Argo CD on GKE

The smallest example of the three-layer split: Chant authors typed manifests, Argo CD reconciles them, and Temporal (not needed here) orchestrates anything procedural. A single GKE cluster runs Argo CD, and one Chant-authored workload is deployed through a K8s::Argo::Application declared in TypeScript with ArgoAppFor.

This mirrors the argo-cd-gke example.

What you’ll build

GKE cluster (Autopilot)
  └── Argo CD (namespace argocd)
        └── Application "web"  ──watches──▶  git repo (dist/app/)
              └── reconciles ──▶  Deployment + Service  (namespace demo)

The key idea: the k8s lexicon stays runtime-agnostic. The workload (src/app) is plain Chant k8s — it knows nothing about Argo. Argo is opt-in, added by one ArgoAppFor call in src/bootstrap.

Layout

src/
  config.ts                 # repo URL, paths, namespaces, the demo image
  app/web.ts                # the workload — WebApp (Deployment + Service)
  bootstrap/application.ts   # ArgoAppFor → the Argo Application that syncs src/app

Two build outputs:

dist/app/manifests.yaml — the workload. Commit it to the repo Argo watches.
dist/argo.yaml — the Argo Application. Apply it once to bootstrap the GitOps loop.

1. Declare the workload

src/app/web.ts is ordinary Chant — a WebApp composite. No Argo anywhere:

import { WebApp } from "@intentius/chant-lexicon-k8s";
import { config } from "../config";

const { deployment, service } = WebApp({
  name: config.appName,
  image: config.appImage,
  port: config.appPort,
  namespace: config.appNamespace,
  replicas: 2,
});

export { deployment, service };

2. Declare the Argo Application

src/bootstrap/application.ts adds Argo in one call:

import { ArgoAppFor } from "@intentius/chant-lexicon-k8s";
import { config } from "../config";

export const web = ArgoAppFor(config.appName, {
  repo: config.repo,
  path: config.appPath,
  destination: { server: config.destinationServer, namespace: config.appNamespace },
});

That renders to ~20 lines of Application YAML with a safe automated, non-pruning, self-healing sync policy:

apiVersion: argoproj.io/v1alpha1
kind: Application
metadata:
  name: web
  namespace: argocd
spec:
  project: default
  source:
    repoURL: https://github.com/your-org/argo-cd-gke-demo
    path: dist/app
    targetRevision: HEAD
  destination:
    server: https://kubernetes.default.svc
    namespace: demo
  syncPolicy:
    automated: { prune: false, selfHeal: true }
    syncOptions: ["CreateNamespace=true"]

3. Build and push the workload

npm install
npm run build           # → dist/app/manifests.yaml + dist/argo.yaml

Commit dist/app/ to the repo referenced by ARGO_REPO so Argo has something to sync.

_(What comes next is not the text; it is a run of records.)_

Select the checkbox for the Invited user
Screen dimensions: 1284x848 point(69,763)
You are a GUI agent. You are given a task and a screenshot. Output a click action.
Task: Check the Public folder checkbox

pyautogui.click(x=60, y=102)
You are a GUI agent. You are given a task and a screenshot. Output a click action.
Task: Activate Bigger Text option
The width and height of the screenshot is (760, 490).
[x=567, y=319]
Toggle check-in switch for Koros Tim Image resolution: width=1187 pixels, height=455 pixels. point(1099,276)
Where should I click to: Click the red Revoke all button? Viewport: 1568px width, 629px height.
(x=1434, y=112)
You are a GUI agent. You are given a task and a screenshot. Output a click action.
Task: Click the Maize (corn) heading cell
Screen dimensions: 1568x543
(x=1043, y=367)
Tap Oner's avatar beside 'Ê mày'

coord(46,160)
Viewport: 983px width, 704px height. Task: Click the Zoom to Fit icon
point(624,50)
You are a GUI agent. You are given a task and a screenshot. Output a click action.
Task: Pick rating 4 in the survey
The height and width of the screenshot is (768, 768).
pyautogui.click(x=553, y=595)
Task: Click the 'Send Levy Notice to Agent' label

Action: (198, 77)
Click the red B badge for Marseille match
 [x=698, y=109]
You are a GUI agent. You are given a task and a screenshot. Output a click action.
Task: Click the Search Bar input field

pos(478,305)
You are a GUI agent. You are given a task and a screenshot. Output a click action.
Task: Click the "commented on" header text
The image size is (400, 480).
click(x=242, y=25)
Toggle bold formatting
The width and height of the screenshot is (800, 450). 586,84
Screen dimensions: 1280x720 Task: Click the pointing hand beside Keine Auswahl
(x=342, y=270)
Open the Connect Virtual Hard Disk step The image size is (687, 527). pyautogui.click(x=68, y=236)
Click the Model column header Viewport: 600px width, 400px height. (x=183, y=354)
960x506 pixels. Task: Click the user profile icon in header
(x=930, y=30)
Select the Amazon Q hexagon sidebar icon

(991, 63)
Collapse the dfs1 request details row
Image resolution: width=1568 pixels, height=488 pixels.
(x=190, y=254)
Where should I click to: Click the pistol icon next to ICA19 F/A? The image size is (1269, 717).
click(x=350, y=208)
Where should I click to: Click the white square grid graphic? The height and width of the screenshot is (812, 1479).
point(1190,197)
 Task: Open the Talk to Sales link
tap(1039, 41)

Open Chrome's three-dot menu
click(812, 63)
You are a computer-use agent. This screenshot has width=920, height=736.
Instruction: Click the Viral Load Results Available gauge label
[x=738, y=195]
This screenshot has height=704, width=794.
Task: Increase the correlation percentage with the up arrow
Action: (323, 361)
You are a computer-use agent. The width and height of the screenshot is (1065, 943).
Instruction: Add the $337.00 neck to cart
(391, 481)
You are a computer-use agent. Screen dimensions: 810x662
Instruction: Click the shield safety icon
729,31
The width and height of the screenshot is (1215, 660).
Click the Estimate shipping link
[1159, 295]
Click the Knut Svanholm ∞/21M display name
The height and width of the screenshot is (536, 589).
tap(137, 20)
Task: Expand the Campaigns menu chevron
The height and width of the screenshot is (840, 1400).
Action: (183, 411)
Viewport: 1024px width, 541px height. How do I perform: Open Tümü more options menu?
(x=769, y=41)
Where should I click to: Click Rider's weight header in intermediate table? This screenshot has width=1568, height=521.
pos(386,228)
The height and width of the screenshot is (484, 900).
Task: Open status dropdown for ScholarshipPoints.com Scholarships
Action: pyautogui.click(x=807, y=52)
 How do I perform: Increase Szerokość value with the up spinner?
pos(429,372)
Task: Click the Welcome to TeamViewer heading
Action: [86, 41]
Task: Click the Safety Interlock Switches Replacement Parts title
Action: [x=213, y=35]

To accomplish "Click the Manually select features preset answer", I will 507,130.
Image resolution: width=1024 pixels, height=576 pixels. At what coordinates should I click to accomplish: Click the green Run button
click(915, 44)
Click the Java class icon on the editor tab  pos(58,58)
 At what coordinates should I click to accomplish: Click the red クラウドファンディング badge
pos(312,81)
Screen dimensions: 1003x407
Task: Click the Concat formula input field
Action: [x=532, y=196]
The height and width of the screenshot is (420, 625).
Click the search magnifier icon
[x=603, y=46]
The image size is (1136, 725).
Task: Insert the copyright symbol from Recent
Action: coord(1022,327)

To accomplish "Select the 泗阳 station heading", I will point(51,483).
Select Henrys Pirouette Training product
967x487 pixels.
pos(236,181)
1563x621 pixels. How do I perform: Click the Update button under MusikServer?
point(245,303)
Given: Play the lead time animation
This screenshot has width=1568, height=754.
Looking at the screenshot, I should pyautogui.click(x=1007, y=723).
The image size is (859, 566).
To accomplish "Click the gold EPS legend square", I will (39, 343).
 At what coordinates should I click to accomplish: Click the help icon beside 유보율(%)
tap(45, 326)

4. Create the cluster and install Argo CD

npm run cluster           # GKE Autopilot cluster (idempotent)
npm run configure-kubectl
npm run install-argocd    # Argo CD v2.13.3 into namespace argocd

5. Bootstrap the Application

npm run bootstrap         # kubectl apply dist/argo.yaml
npm run wait              # block until the Application is Healthy
npm run status

What success looks like

$ npm run status
NAME   SYNC STATUS   HEALTH STATUS
web    Synced        Healthy

The web Deployment and Service exist in the demo namespace — created by Argo, not by kubectl apply of the workload. Change src/app, rebuild, push to git, and Argo reconciles the diff on its own.

Next steps

Scope the Application to a real AppProject for RBAC (ARGO002).
Fan out across regional clusters with ArgoAppSetForRegions.
Gate procedural steps on Argo finishing with the temporal lexicon’s waitForArgoSync activity — see the CockroachDB multi-region tutorial, which uses Argo for the apply layer and Temporal for the procedural one.